Conoscete l’angoscia affrettata della «Sonata in fa» di Grieg? Conoscete le strillanti e scoppiettanti risate della «Ronde des Lutins» di Bazzini? Il lamento ululante e nostalgico dei non scritti canti tzigani? Il battito di piedini alati nel «Moto perpetuo» di Ries?
Tutto ciò avvolse nel suo turbine di note la piccola Anne-Marie.
Ritta in mezzo alla stanza, pallida come un lino, immobile, pareva che la musica le avesse tolto la vita, l’avesse mutata in una piccola morta, rigida e statuaria. Ah! ecco la bianca statuetta neoterica che Nancy aveva cercato di fissare nei suoi poemi!
Gli occhi della bimba erano vaghi e fluidi come acqua azzurra versata sotto le sue palpebre. Le sue labbra scolorite erano socchiuse.
Nancy la guardò. Una subitanea immensa tristezza la invase, un senso cupo e dolente, come se qualcuno le avesse posto un grande sasso pesante dentro al cuore. Quella piccola figura smorta, scolorita, trasfigurata, chi era? Era Anne-Marie? Era la sua piccola Anne-Marie? la bambina stordita e sciocchina che ella accarezzava e sgridava e metteva in letto?... la bambina così insensata per l’aritmetica, così ottusa per la geografia?
— Anne-Marie!
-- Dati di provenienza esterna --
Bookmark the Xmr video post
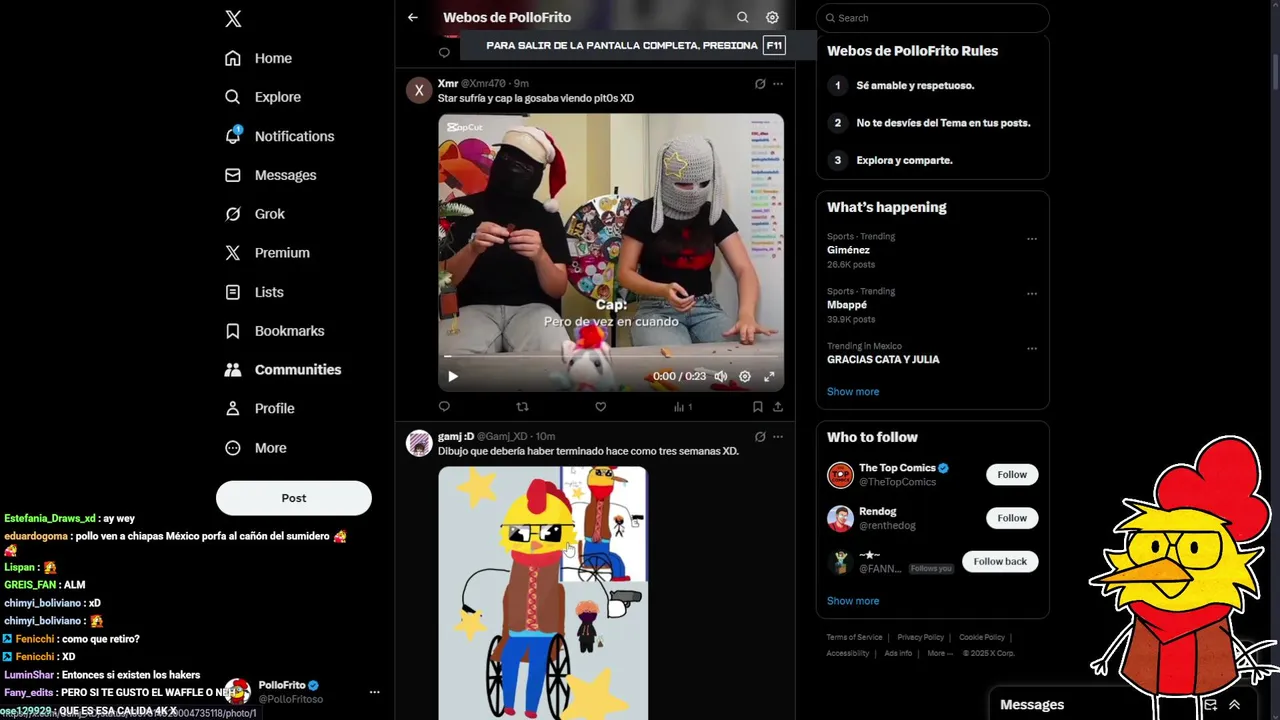click(757, 407)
Anne-Marie! Parlami!... Che cos’hai! che cosa pensi?
Anne-Marie volse la chiarità sognante dei suoi occhi verso la madre. Ma in quei larghi occhi l’anima sua non c’era.
L’anima di Anne-Marie era lontana.
Lo Spirito della Musica era sceso su lei, e l’aveva avvolta nel turbine delle risonanti ali: l’aveva rapita, involata, sommersa nelle favolose onde del Mistico Mare dei Suoni.